The present LGA-1156 package on which Intel builds value-through-performance processors including a bulk of mainstream processors, will be succeeded with the LGA-1155 package. Though similar, LGA-1155 and LGA-1156 are not inter-compatible, meaning that LGA-1155 processors will not work on existing LGA-1156 motherboards, and LGA-1156 processors will not work on LGA-1155 motherboards, either. For these processors, the arrangement of vital components is similar to the LGA-1156 package, except that every LGA-1155 processor - dual-core or quad-core - will feature an on-die display controller.
The die itself will be monolithic, where the northbridge component completely integrates with the processor component, leaving only the southbridge outside the package, on the motherboard.
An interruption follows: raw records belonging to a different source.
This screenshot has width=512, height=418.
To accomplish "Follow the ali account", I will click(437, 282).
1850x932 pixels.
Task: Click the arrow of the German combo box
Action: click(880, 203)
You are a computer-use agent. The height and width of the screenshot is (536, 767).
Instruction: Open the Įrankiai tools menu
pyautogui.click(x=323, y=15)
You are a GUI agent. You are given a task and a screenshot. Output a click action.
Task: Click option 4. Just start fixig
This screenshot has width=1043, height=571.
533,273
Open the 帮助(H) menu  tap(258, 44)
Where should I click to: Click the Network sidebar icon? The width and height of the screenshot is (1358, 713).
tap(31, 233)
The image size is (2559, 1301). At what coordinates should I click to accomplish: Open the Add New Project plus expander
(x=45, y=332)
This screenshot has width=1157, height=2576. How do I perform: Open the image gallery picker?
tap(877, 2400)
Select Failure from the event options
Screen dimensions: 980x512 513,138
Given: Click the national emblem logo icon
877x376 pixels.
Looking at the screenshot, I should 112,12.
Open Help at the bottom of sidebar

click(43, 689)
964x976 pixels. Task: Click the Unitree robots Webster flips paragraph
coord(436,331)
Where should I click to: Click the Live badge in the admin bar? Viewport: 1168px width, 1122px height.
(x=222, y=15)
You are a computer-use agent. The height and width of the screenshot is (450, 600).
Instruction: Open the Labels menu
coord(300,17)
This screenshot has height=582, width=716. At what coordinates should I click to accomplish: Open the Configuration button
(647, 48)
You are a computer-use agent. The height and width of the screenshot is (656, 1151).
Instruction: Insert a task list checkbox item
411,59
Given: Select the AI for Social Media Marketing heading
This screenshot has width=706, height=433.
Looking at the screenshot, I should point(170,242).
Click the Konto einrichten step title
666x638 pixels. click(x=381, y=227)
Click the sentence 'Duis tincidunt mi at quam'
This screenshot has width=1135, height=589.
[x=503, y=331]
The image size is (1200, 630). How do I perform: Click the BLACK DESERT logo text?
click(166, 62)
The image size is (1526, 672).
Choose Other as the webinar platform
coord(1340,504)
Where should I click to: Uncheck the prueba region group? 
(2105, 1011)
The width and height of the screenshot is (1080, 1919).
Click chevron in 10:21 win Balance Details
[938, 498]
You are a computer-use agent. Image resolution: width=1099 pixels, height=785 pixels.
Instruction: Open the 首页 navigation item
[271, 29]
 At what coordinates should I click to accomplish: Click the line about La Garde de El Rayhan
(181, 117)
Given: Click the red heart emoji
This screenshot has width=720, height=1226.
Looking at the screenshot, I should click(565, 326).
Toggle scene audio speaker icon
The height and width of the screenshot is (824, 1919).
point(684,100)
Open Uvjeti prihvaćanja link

Currently, the "Clarkdale" and "Arrandale" dual-core processors have the processor and northbridge components on separate dies, but on the same package. LGA-1155 is also designated as socket H2 (LGA-1156 is H1), the package is identical in size to LGA-1156, but has a different pin layout and orientation notch.
Chipsets that drive the LGA-1156 platform include P67, H67, H61, and Q67, which will support features which were conceived prior to Ibex Peak platform's launch, but were shelved, such as ONFI NAND Flash "Braidwood", etc. USB 3.0 still isn't part of the feature-set, though native SATA 6 Gb/s support is on the cards.
The next big platform to succeed the LGA-1366, which caters to processors in the upper performance-though-enthusiast segments is the "Patsburg" platform, succeeding the existing "Tylersburg" based Intel X58, 5000 series chipsets. Here, Intel will introduce a massive new socket, the LGA-2011. The pin count is drastically increased for two reasons: the processor will have a 256-bit wide memory interface (quad-channel DDR3), and the northbridge component (currently X58 PCH) will be integrated completely into the processor package, upping the pin count with the PCI-Express and DMI pins. The on-die PCI-Express 2.0 root-complex will give out 32 lanes for graphics (unlike 16 lanes on the LGA-1155), and a DMI link to the so-called "Intel X68" chipset, which is relegated to being a Platform Controller Hub, just like the P55, or P67. The X68 could have a feature-set similar to the P67.